STATED GOAL:
Copy the stretch from the line containing "Click the chart date 27.11.2019" through the end of the items, changing "chart" to "graph" and keeping everything else the same. Omit the pictures.

DATA LISTING:
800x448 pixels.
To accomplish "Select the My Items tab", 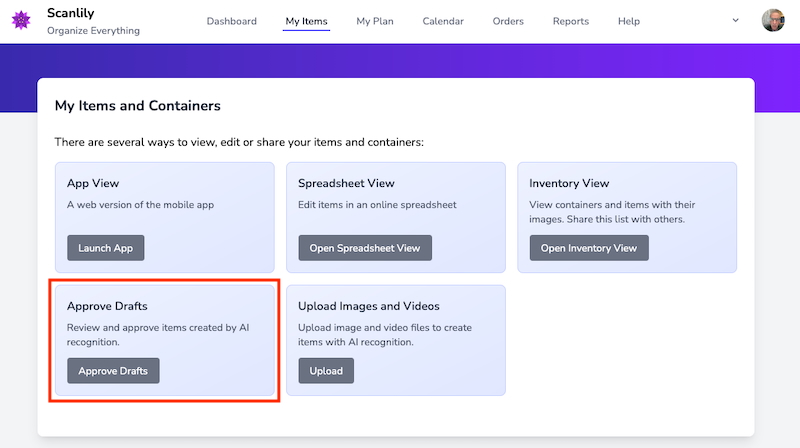I will [x=306, y=21].
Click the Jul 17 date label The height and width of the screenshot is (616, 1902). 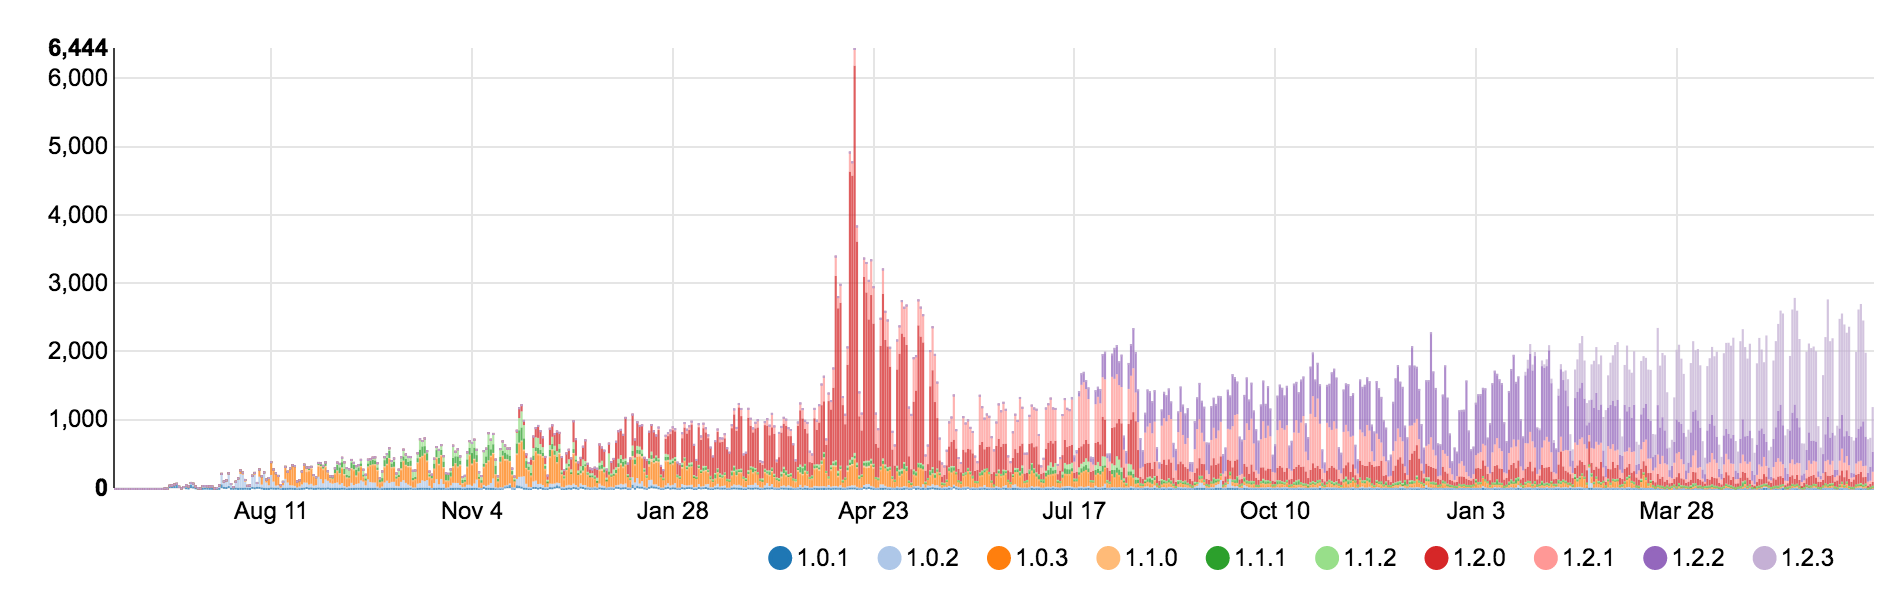(x=1074, y=511)

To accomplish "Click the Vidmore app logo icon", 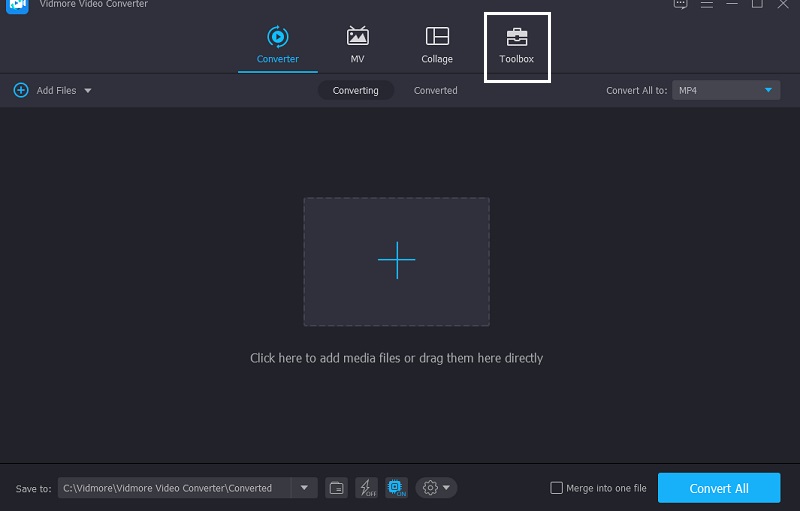I will [x=17, y=4].
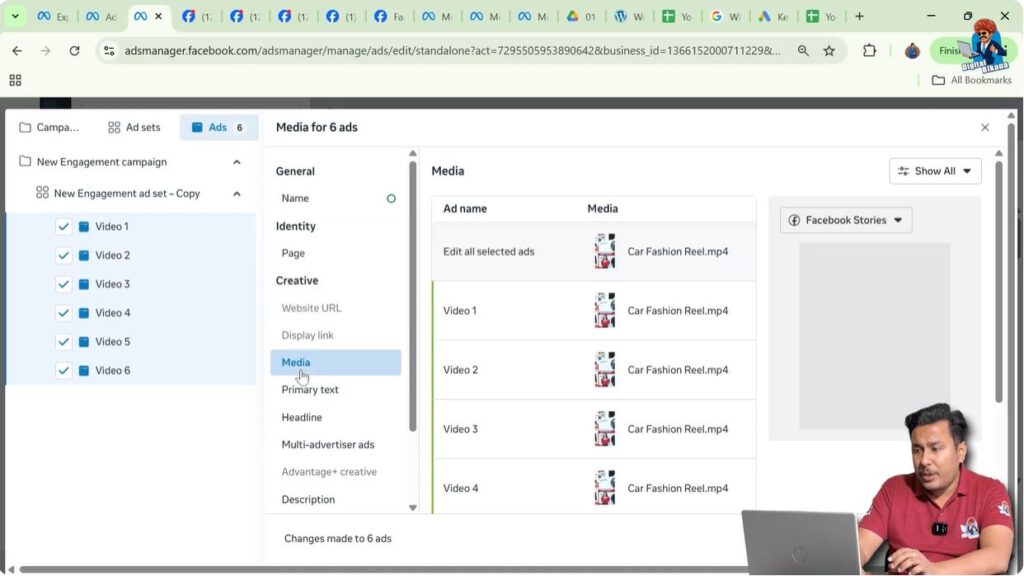The height and width of the screenshot is (576, 1024).
Task: Click the Car Fashion Reel thumbnail for Video 1
Action: pyautogui.click(x=604, y=310)
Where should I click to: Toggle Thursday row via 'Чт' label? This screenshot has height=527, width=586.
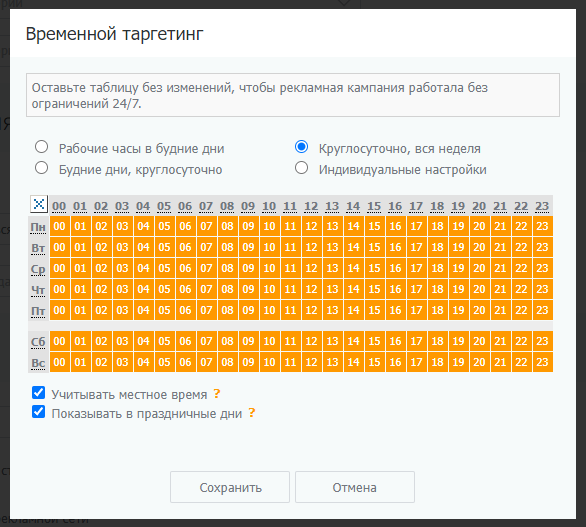[38, 290]
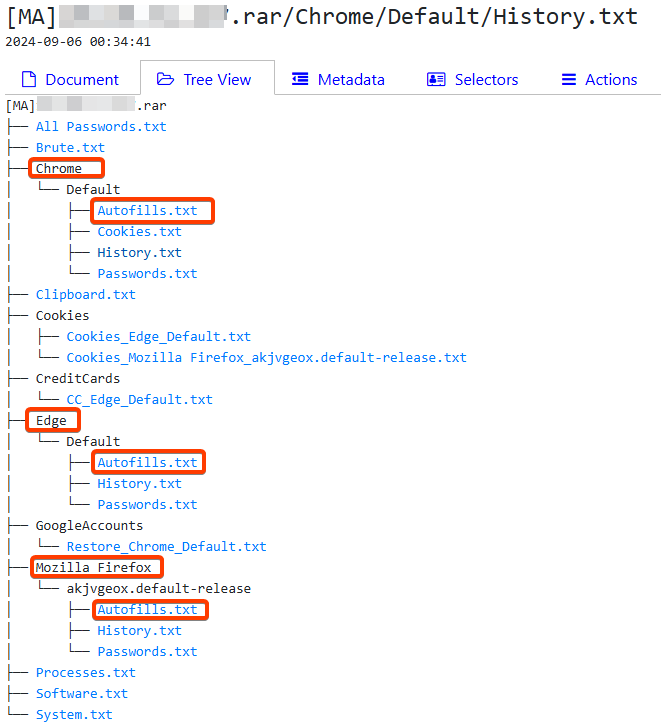Viewport: 661px width, 727px height.
Task: Click the Metadata table icon
Action: [x=300, y=80]
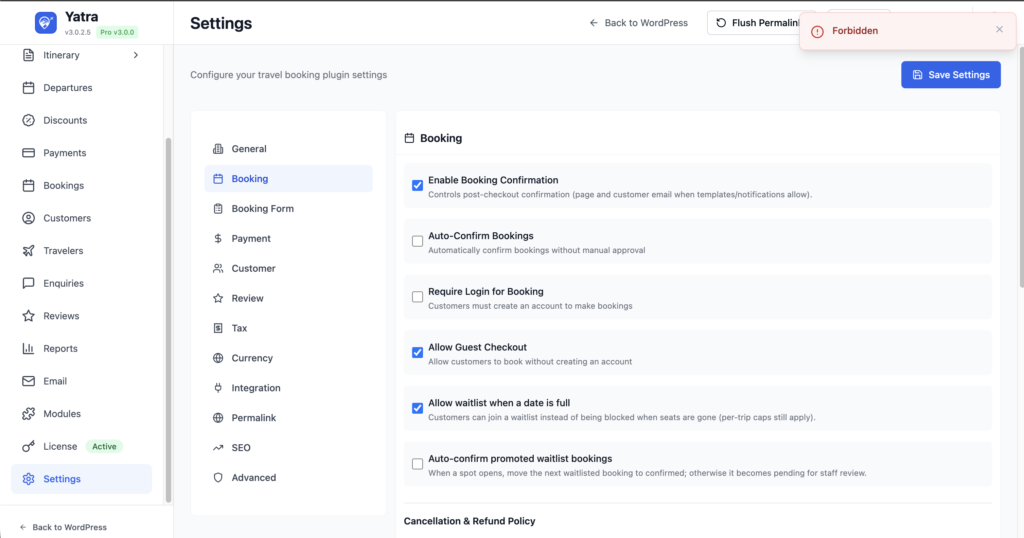Screen dimensions: 1024x538
Task: Click the Travelers plane icon
Action: [28, 251]
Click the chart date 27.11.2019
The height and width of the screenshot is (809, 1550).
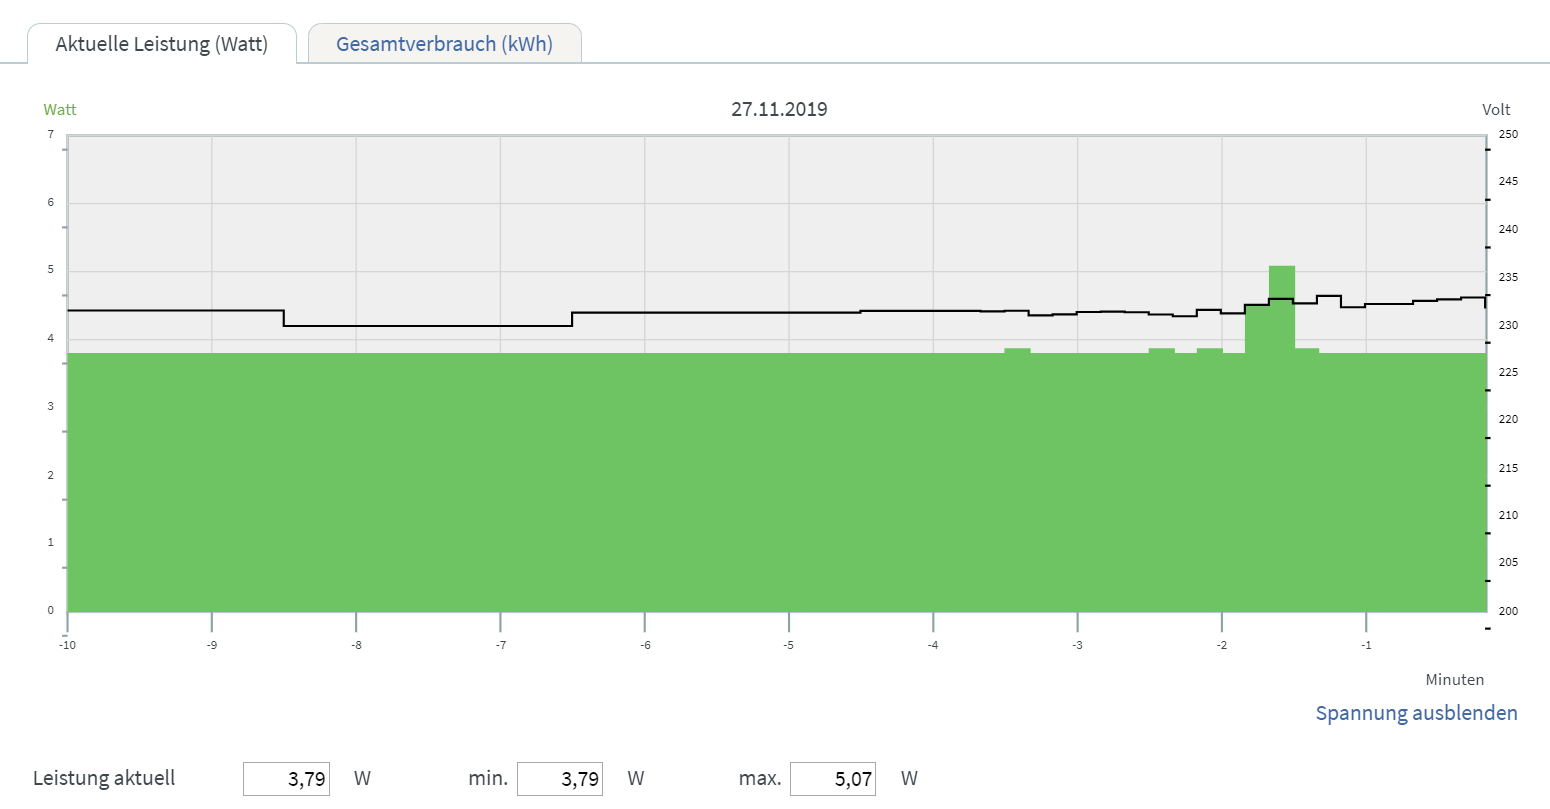click(x=779, y=109)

PROBLEM SOLUTION:
Click the graph date 27.11.2019
The height and width of the screenshot is (809, 1550).
click(x=779, y=109)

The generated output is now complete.